### STATED TASK
Translate this sentence from the article on safe zones in Syria into Spanish: "The Department of Defense and the State Department are now charged with filling in the details."

US President Donald Trump said Wednesday he “will absolutely do safe zones in Syria” for refugees fleeing violence in their country, devastated by years of civil war.
In his first televised interview as president, Trump said Germany and other European countries had made a tremendous mistake by allowing millions of refugees through their borders.
“I don’t want that to happen here,” he told ABC news. He did not give details as to what his safe zone plan for Syria entails.
What does Trump mean by safe zones?
Such zones are meant to be areas where civilians can live without fear of being targeted by any party in Syria’s long civil war, protected by the international community. The Trump administration sees safe zones as the way to stem and even reverse the migration of Syrians to Europe and elsewhere.
So far, President Trump has not gone beyond the declaration that he “will absolutely do safe zones” for the Syrian people. It’s an idea he broached in November 2015 as a candidate, when he proposed building “a big beautiful safe zone and you have whatever it is so people can live, and they’ll be happier.”
The Department of Defense and the State Department are now charged with filling in the details. But the draft order from the White House instructs officials to “produce a plan to provide safe areas in Syria and in the surrounding region.” The latter would be much less problematic.
Safe zones would need to be protected both by ground forces and the imposition of a no-fly zone and so require detailed planning and substantial resources to work. One big question: Would the administration seek the creation of safe zones through the United Nations, by agreement with other governments (principally Russia and Syria), or unilaterally? The last option would be extremely perilous — given the Russian presence and the hostility of Syrian President Bashar al-Assad’s regime — and requires the injection of a substantial number of US military forces.
The Kremlin warned Thursday that “Washington must think about the potential consequences of establishing safe zones.” Russia is perennially suspicious of Western plans to orchestrate regime change (think Libya, Serbia) disguised as humanitarian help.
How will the zones work logistically?

### LISTED RECORDS
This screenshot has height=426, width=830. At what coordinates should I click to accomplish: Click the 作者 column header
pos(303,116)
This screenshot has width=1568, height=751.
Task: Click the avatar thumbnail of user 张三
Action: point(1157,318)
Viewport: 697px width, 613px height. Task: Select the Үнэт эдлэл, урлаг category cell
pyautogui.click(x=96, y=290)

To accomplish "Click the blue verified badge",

--

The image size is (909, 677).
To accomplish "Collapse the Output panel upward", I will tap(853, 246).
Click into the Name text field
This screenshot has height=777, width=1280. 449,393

--

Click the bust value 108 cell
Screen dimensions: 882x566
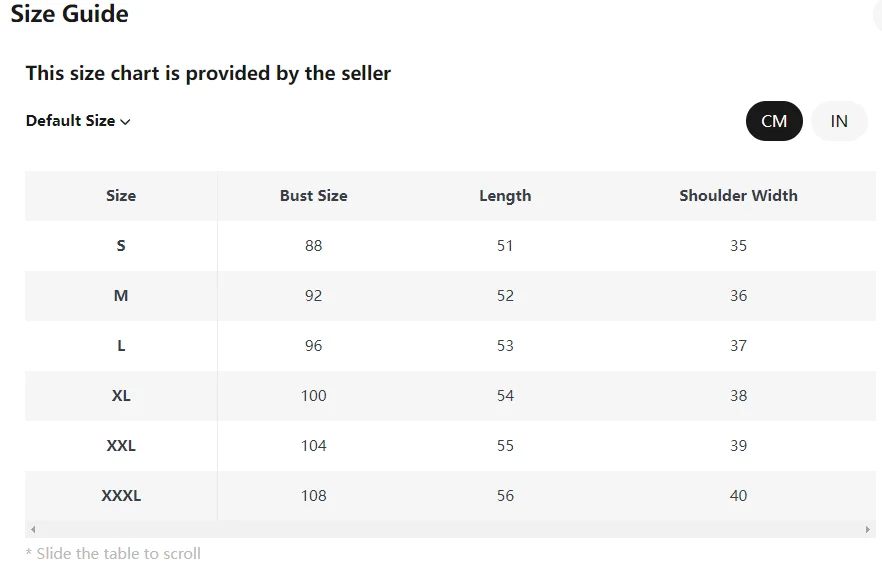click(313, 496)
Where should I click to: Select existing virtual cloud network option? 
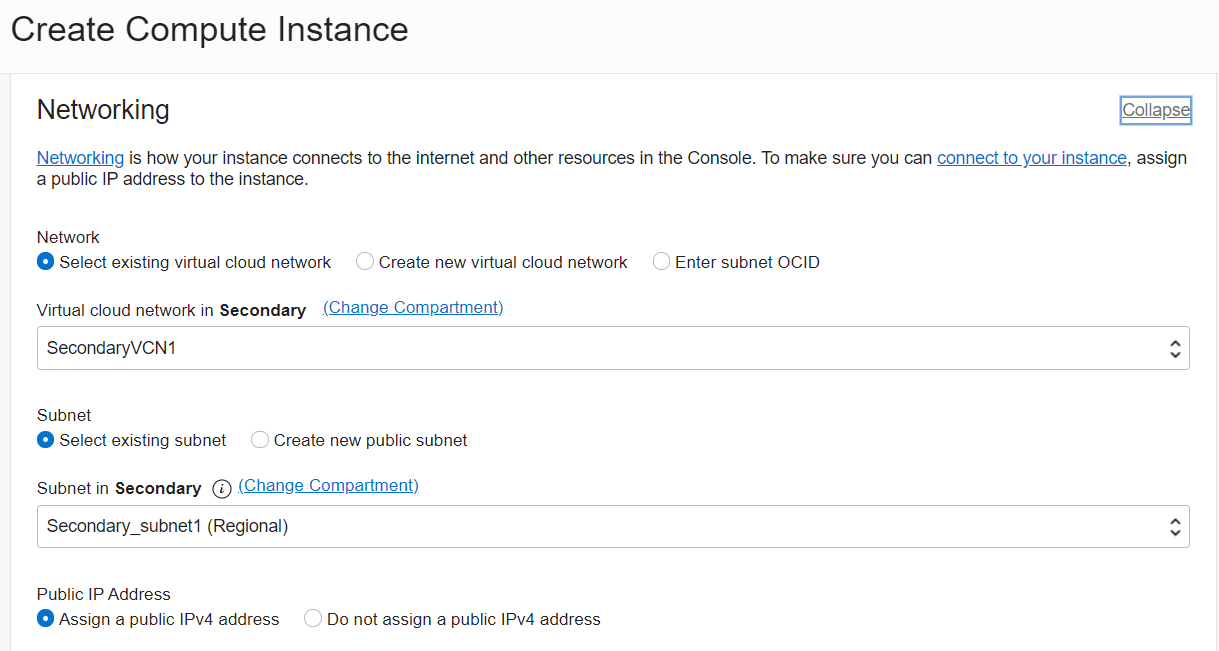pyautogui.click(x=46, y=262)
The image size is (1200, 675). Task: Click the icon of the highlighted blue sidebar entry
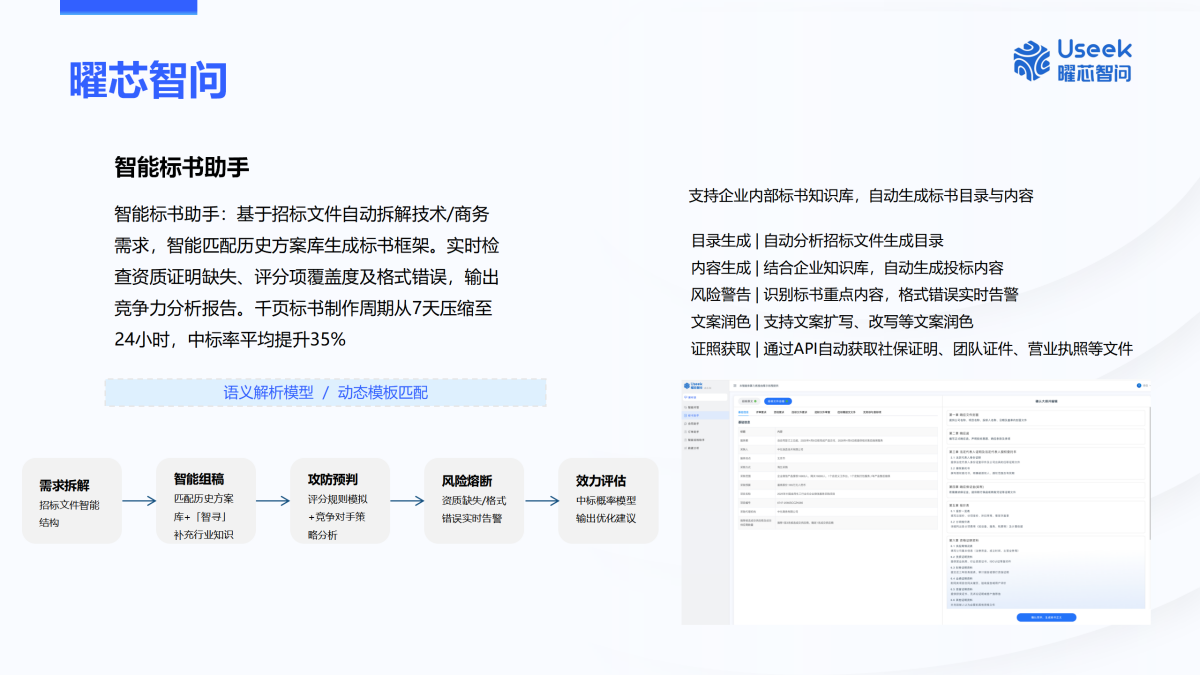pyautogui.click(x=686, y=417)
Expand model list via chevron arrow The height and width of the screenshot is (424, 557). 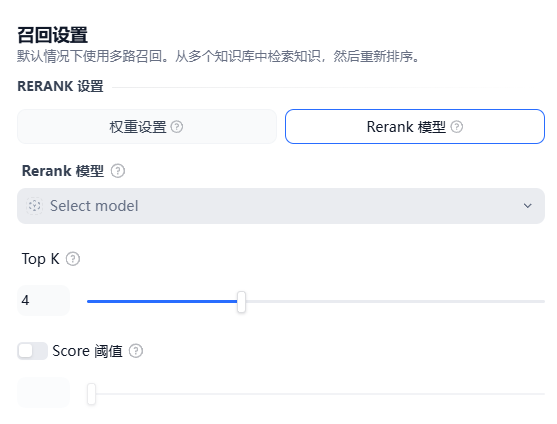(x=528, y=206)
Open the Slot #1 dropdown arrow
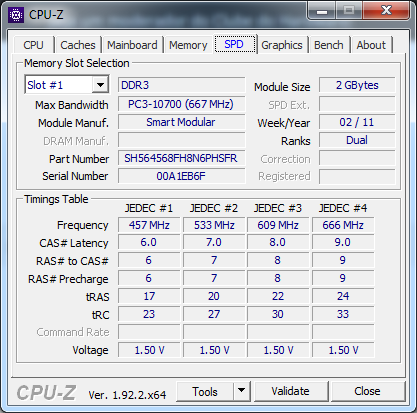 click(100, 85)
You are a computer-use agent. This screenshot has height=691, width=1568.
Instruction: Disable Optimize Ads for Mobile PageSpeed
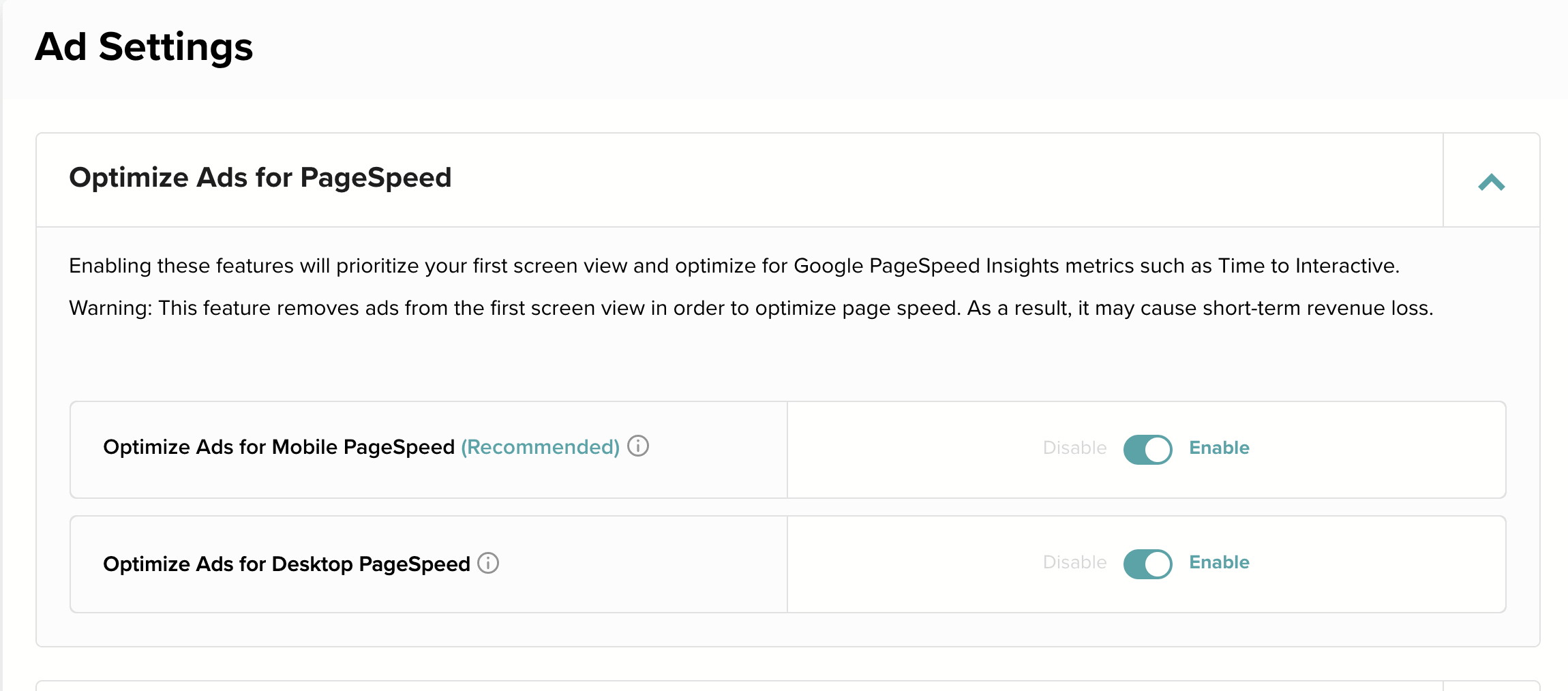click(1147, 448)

### THE RESULT
El Departamento de Defensa y el Departamento de Estado están ahora encargados de completar los detalles.